In deze zaak heeft de Hoge Raad op 2 juni 2017 uitspraak gedaan in een cassatieprocedure die was aangespannen door [X] B.V., een thuiszorgorganisatie, tegen een uitspraak van het Gerechtshof Arnhem-Leeuwarden. De zaak betreft de naheffingsaanslag loonheffing die aan de belanghebbende was opgelegd in verband met het privégebruik van auto’s door werknemers. De belanghebbende had in de jaren 2008 tot en met 2012 ongeveer negen auto’s ter beschikking gesteld aan haar werknemers, die deze auto’s gebruikten voor het bezoeken van patiënten. De werknemers waren geïnformeerd dat de auto’s niet voor privédoeleinden mochten worden gebruikt, maar in de praktijk gebeurde dit wel. De Inspecteur legde een naheffingsaanslag op, die door het Hof werd bevestigd.

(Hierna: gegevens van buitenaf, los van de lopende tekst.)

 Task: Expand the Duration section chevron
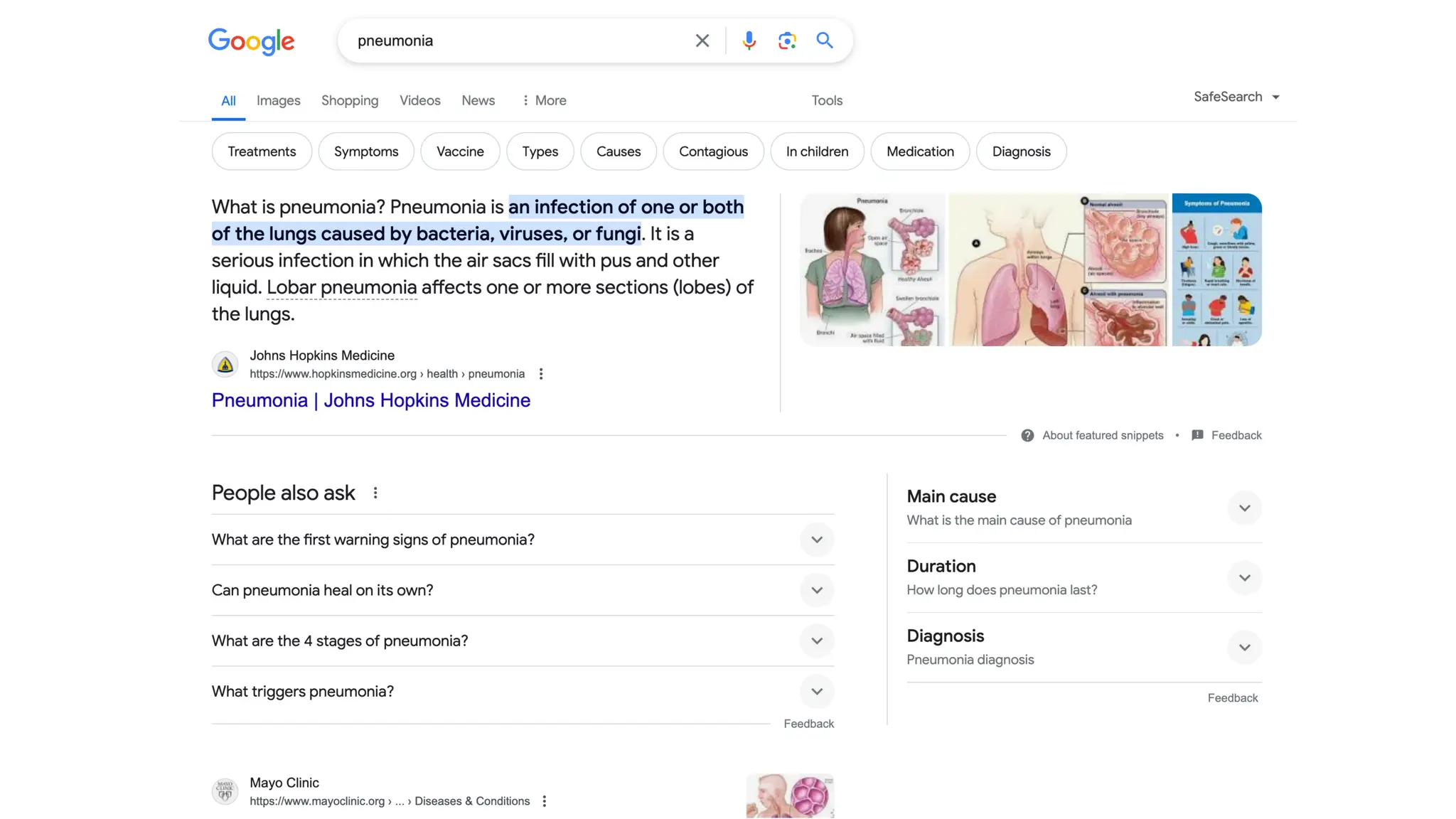point(1243,578)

De Hoge Raad oordeelde dat de keuze van de wetgever om het belastbare voordeel van een ter beschikking gestelde auto op forfaitaire wijze te bepalen, niet zonder redelijke grond is. De Hoge Raad concludeerde dat er geen sprake was van een schending van artikel 1 van het Eerste Protocol bij het EVRM, dat het eigendomsrecht beschermt. De Hoge Raad verklaarde het beroep in cassatie ongegrond, waarmee de uitspraak van het Hof werd bekrachtigd. De beslissing benadrukt de ruime beoordelingsmarge die de wetgever heeft op het gebied van belastingrecht en bevestigt dat belastingheffing in beginsel gerechtvaardigd is, mits deze niet leidt tot een individuele en buitensporige last.
De uitspraak is van belang voor de fiscale behandeling van het ter beschikking stellen van auto’s door werkgevers en de voorwaarden waaronder dit kan leiden tot belastingheffing. De Hoge Raad heeft hiermee duidelijkheid gegeven over de toepassing van artikel 13bis van de Wet op de loonbelasting 1964 en de bescherming van het eigendomsrecht onder het EVRM.